— begin Article —

Implement dcgain outside of matlab module

cwrowley · cwrowley · commit c51d665748dd · 2015-04-26T19:16:07.000-04:00
The dcgain function is now implemented as a method of the StateSpace and
TransferFunction classes.  There is also a routine lti.dcgain(sys) that
simply calls sys.dcgain().

Note that the DC gain is now returned as a numpy array (not a matrix),
and furthermore, single dimensions are removed with np.squeeze.  This is
a change from the previous implementation in matlab.dcgain().  The new
convention makes it easier to deal with SISO systems (a common case),
since instead of referring to a gain as g[0][0], you can refer to it
simply as g.  This seems preferable to me than returning a
np.matrix.  (The new convention is also more consistent with Matlab.)
diff --git a/control/lti.py b/control/lti.py
@@ -15,7 +15,7 @@
 from numpy import absolute, real
 
 __all__ = ['issiso', 'timebase', 'timebaseEqual', 'isdtime', 'isctime',
-           'pole', 'zero', 'damp', 'evalfr', 'freqresp']
+           'pole', 'zero', 'damp', 'evalfr', 'freqresp', 'dcgain']
 
 class LTI:
     """LTI is a parent class to linear time-invariant (LTI) system objects.
@@ -89,6 +89,11 @@ def damp(self):
         Z = -real(poles)/wn
         return wn, Z, poles
 
+    def dcgain(self):
+        """Return the zero-frequency gain"""
+        raise NotImplementedError("dcgain not implemented for %s objects" %
+                                  str(self.__class__))
+
 # Test to see if a system is SISO
 def issiso(sys, strict=False):
     if isinstance(sys, (int, float, complex)) and not strict:
@@ -215,11 +220,8 @@ def pole(sys):
     See Also
     --------
     zero
-
-    Notes
-    -----
-    This function is a wrapper for StateSpace.pole and
-    TransferFunction.pole.
+    TransferFunction.pole
+    StateSpace.pole
 
     """
 
@@ -243,16 +245,13 @@ def zero(sys):
     Raises
     ------
     NotImplementedError
-        when called on a TransferFunction object or a MIMO StateSpace object
+        when called on a MIMO system
 
     See Also
     --------
     pole
-
-    Notes
-    -----
-    This function is a wrapper for StateSpace.zero and
-    TransferFunction.zero.

— end Article —

» **Prompt 1**
Write out the listing word for word, starting with its first line and going on through the line with "click(555, 48)", including both.
The commit message and the listing after it have nothing to do with each other.

— begin Material supplied —

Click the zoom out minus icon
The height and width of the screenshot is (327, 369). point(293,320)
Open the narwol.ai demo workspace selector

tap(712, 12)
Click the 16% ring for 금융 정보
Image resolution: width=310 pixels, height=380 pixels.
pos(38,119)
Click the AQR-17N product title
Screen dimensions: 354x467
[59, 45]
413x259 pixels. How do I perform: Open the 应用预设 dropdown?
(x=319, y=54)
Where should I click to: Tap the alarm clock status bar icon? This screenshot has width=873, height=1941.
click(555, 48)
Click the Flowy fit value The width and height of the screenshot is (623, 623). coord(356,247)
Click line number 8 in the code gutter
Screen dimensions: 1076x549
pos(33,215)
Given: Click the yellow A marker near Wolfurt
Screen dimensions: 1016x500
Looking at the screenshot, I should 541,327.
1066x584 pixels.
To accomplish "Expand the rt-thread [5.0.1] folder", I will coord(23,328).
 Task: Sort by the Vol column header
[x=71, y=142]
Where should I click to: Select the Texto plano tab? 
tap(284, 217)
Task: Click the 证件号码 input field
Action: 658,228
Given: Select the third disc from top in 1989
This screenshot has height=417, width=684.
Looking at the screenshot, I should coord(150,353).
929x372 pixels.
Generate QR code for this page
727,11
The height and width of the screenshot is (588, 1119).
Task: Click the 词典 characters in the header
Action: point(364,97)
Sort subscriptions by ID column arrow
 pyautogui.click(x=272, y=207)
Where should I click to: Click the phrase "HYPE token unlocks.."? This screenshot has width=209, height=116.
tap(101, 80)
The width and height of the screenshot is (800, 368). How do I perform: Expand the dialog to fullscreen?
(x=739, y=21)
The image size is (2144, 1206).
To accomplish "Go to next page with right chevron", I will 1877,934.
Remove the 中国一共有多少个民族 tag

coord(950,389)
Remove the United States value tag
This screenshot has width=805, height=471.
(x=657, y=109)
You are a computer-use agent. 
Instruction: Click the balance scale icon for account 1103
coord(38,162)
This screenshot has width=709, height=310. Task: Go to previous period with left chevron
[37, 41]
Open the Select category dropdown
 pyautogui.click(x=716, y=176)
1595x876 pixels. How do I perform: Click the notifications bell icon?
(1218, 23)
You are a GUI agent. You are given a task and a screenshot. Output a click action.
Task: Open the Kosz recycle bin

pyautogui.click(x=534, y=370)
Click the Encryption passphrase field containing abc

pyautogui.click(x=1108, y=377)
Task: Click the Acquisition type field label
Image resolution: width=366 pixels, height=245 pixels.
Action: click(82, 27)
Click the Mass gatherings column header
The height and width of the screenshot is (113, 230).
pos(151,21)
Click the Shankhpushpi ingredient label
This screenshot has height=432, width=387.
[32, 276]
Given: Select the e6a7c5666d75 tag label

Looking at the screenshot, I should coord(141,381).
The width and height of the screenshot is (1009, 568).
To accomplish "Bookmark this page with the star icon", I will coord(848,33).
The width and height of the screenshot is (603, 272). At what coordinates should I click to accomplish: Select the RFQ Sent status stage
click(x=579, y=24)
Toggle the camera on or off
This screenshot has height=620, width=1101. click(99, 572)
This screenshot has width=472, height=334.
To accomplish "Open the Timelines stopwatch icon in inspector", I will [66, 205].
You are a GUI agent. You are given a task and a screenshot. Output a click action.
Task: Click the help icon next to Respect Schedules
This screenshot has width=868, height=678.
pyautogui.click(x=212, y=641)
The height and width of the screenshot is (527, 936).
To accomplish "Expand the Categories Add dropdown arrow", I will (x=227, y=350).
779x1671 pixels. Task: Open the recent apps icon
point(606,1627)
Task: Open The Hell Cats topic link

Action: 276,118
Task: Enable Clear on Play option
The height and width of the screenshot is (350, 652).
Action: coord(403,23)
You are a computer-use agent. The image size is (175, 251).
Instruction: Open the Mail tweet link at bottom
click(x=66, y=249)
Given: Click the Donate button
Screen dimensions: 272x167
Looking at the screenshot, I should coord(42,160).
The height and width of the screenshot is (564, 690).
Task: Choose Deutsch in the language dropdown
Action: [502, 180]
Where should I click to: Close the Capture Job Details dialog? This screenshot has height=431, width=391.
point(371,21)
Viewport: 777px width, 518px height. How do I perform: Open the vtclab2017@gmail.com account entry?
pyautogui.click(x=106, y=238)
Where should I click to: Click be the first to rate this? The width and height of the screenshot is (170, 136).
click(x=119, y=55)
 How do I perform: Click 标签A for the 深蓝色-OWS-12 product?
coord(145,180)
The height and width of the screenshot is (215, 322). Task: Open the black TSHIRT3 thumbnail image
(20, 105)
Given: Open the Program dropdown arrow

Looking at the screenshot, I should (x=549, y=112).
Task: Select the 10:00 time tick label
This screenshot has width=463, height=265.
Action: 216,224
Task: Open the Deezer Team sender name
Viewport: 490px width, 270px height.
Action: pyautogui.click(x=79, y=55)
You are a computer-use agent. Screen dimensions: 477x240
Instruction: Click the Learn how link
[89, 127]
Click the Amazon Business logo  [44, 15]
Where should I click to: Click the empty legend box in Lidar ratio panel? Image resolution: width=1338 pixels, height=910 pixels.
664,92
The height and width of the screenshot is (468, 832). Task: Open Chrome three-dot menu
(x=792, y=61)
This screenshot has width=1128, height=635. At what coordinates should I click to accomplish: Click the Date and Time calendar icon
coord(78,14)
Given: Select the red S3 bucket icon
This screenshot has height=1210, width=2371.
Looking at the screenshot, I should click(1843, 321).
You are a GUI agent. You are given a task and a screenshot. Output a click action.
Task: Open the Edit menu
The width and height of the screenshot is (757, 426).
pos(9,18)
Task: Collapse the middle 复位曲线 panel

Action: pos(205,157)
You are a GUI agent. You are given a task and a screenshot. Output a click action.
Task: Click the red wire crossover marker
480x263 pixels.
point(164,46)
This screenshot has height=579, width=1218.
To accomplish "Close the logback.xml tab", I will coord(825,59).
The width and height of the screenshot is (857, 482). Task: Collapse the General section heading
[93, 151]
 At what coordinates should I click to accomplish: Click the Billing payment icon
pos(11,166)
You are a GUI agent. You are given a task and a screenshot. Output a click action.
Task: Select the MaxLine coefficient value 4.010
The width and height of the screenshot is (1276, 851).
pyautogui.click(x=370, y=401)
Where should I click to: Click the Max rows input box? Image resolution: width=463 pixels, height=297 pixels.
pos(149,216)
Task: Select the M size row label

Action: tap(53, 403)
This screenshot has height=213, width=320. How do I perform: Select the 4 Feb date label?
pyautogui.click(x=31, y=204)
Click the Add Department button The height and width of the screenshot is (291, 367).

— end Material supplied —

» **Prompt 2**
Rewrite the paragraph of the commit message that begins "Note that the DC gain" as a short bulleted list, keeping its main facts.

» **Task output 1**
Click the zoom out minus icon
The height and width of the screenshot is (327, 369). point(293,320)
Open the narwol.ai demo workspace selector

tap(712, 12)
Click the 16% ring for 금융 정보
Image resolution: width=310 pixels, height=380 pixels.
pos(38,119)
Click the AQR-17N product title
Screen dimensions: 354x467
[59, 45]
413x259 pixels. How do I perform: Open the 应用预设 dropdown?
(x=319, y=54)
Where should I click to: Tap the alarm clock status bar icon? This screenshot has width=873, height=1941.
click(555, 48)

» **Task output 2**
- The DC gain now comes back as a numpy array, not a matrix.
- Single dimensions are removed with np.squeeze.
- This is a change from the earlier matlab.dcgain().
- SISO systems, a common case, are easier to handle: a gain can be written as g instead of g[0][0].
- This is preferred over returning an np.matrix and is more consistent with Matlab.